Hobbs later worked for the American Red Cross in Europe and at The Oregon Journal newspaper. She died in Portland in 1964.
Early life
Hobbs was born on May 8, 1883, in Bloomington, Nebraska, to John Alden Hobbs and Cora Bush Hobbs. Her family moved to Salt Lake City, Utah when she was six years old; she lived there for 12 years, finishing high school. Her father then met with financial difficulties, and she moved to Oregon, settling in Hillsboro. There, she put her younger brother and sister through school, while studying stenography and working for a living.
She soon became a private secretary to the president of the Title Guarantee and Trust Company. The bank, which held many assets of the Oregon Common School Fund, failed during Hobbs' time there. Ben Olcott, who was the Secretary of State and a member of the State Land Board, was charged with protecting the Common School Fund, and was involved in negotiating with the failing bank over the State's assets. He took note of Hobbs' strong loyalty to her employer.
After the bank's failure, Hobbs worked as a governess for J. Wesley Ladd (brother of William S. Ladd) in Portland. She also helped raise her younger brother and sister, studied stenography and the law, and worked as a secretary. In 1913, Hobbs graduated from Willamette University College of Law with a Bachelor of Laws degree, and was admitted to the Oregon State Bar.
Olcott, who managed Oswald West's successful 1910 campaign to become Governor of Oregon, recommended that West hire Hobbs as his private stenographer. She was hired, and impressed West to the point that he hired her as his private secretary two years later. At that time, at age 27, she was the highest-paid woman in public service in the United States, earning $3,000 per year.
Martial law in Copperfield, Oregon
West ordered Hobbs to Copperfield, Oregon to restore law and order on January 2, 1914, along with a group of six militia men that included Oregon State Penitentiary warden B.K. Lawson. Copperfield, located on the Snake River in Baker County, had grown up around construction projects for a railroad tunnel and power plant. Fifteen-hundred jobs in the area came from the railway project of E. H. Harriman or the power generation facility.
The town had descended into lawlessness with a number of saloons, dancing halls, and widespread gambling. The town had no law enforcement officers, and the local government officials had become bar keepers. Governor West had extended prohibition laws, Some local residents had appealed to the state government for assistance. but they were widely ignored in Copperfield. Over half the residents of the town had signed a petition, addressed to West, alleging that saloons owned by the mayor and City Council members were selling liquor to minors and staying open later than their posted hours. Governor West responded by ordering county officials to restore order, close the saloons, and force the resignations of the corrupt city leaders by December 25, 1913.
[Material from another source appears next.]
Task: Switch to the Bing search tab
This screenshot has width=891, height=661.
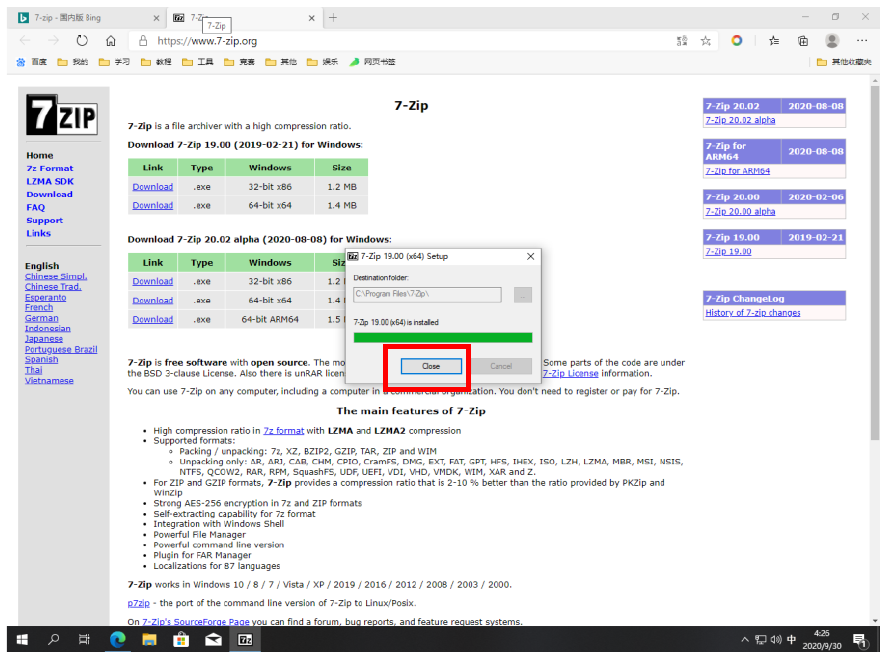Action: [x=85, y=17]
Armed? Well, yes; I am. I have a dressing bag, a portfolio and an umbrella. I don't believe I could do much damage with these. Do I look like a Carrie Nation to you?
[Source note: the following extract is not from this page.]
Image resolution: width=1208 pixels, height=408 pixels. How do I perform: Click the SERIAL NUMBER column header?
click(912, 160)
County officials did not take care of the problem, so West sent Hobbs, hoping the presence of a woman would prevent any outbreak of violence. Hobbs was a petite woman standing 5 feet 4 inches (1.63 m) tall and weighing less than 100 pounds (45 kg). She was dispatched with orders to restore order and to implement martial law if necessary. While Hobbs was traveling to Eastern Oregon, both she and Governor West were coy with reporters about the presence of the militia men, suggesting that Hobbs might be acting alone.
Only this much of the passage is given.